### Task statement
Can you carry on the passage comparing regression and classification models, picking up right after its final sentence?

### Text section

┌──

As a data scientist, you need to distinguish between regression predictive models
and classification predictive models
. Clear understanding of these models helps to choose the best one for a specific use case. In a nutshell, regression predictive models and
classification predictive models` fall under supervised machine learning. The main difference between them is that the output variable—in regression is numerical (or continuous) while that for classification is categorical (or discrete).
A big part of machine learning is classification
— we want to know what class or group an observation belongs to. Therefore, the ability to precisely classify observations to their groups is valuable for various business applications like predicting the future based on historical data.
For example, when provided with a dataset about environmental variables, and you are asked to predict productivity, that is a regression task because productivity measured in term of chlorophyll concentration will be a continuous output.

└──

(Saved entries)

┌──

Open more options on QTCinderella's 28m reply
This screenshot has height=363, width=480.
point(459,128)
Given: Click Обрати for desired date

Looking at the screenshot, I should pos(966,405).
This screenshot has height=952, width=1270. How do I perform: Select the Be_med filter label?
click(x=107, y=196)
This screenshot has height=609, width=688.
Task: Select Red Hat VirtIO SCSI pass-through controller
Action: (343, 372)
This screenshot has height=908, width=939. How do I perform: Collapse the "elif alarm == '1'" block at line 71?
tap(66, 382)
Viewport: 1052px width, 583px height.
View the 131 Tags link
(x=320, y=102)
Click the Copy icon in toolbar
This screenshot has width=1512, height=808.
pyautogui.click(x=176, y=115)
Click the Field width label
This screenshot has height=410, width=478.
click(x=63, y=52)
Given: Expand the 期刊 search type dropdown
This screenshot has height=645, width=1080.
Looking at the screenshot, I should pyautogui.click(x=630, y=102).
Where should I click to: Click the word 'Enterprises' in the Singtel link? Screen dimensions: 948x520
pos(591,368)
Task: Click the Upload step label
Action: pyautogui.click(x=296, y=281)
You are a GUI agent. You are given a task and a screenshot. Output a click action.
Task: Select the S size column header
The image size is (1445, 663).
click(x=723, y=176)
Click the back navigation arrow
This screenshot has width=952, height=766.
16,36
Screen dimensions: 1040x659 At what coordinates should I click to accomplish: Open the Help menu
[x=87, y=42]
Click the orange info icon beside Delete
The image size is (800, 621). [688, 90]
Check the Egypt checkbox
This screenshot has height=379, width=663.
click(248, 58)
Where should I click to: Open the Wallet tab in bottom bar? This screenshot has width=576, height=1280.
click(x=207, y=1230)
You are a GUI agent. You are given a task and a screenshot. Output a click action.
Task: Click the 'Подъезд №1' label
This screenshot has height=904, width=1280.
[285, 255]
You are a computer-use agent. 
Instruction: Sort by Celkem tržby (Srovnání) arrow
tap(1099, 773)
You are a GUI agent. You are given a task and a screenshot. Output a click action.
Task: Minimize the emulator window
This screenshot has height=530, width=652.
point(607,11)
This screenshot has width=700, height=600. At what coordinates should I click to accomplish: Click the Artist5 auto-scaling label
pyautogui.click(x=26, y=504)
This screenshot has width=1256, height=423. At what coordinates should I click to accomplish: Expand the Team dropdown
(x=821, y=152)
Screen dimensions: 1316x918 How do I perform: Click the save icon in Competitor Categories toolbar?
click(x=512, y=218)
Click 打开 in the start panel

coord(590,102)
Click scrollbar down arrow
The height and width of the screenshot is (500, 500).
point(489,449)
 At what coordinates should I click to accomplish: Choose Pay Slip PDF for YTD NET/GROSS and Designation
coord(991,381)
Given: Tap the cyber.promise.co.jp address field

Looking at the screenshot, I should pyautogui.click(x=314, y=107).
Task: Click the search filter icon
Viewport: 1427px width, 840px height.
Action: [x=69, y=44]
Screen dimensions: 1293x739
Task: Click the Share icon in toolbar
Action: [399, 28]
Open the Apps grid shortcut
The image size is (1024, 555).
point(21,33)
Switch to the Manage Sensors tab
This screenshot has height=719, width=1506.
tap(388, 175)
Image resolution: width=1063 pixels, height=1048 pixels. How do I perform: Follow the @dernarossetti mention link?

└──

### Answer space
In this post we will focus on regression. We will learn the steps of modelling using tidymodels (Kuhn and Wickham 2020b). We first explore the data and check if it fit for modelling, we then split the dataset into a training and testing sets. Next, we will create a recipe object and define our model. Lastly, we will train a specified model and evaluate its performance.
I will use the same dataset for three different model’s algorithms. Example of the common regression algorithms include random forest
, linear regression
, support vector regression (SVR)
and bayes
. Some algorithms, such as logistic regression
, have the name regression
in their functions but they are not regression algorithms.
To follow use code in this article, you will need tidymodels (Kuhn and Wickham 2020b) and tidyverse packages (Wickham 2017) installed in your machine. You can install them from CRAN. The chunk below highlight lines of code to install the packages if they are yet in your PC.
model.packages = c("tidymodels", "tidyverse")
install.packages(model.packages)
Once installed, you can load the packages in your session. We often we use several packages to accomplish a task. Even in this post, though seems only two packages are loaded, these are ecosystems which comes with dozens of packages bundled with them.
require(tidyverse)
require(tidymodels)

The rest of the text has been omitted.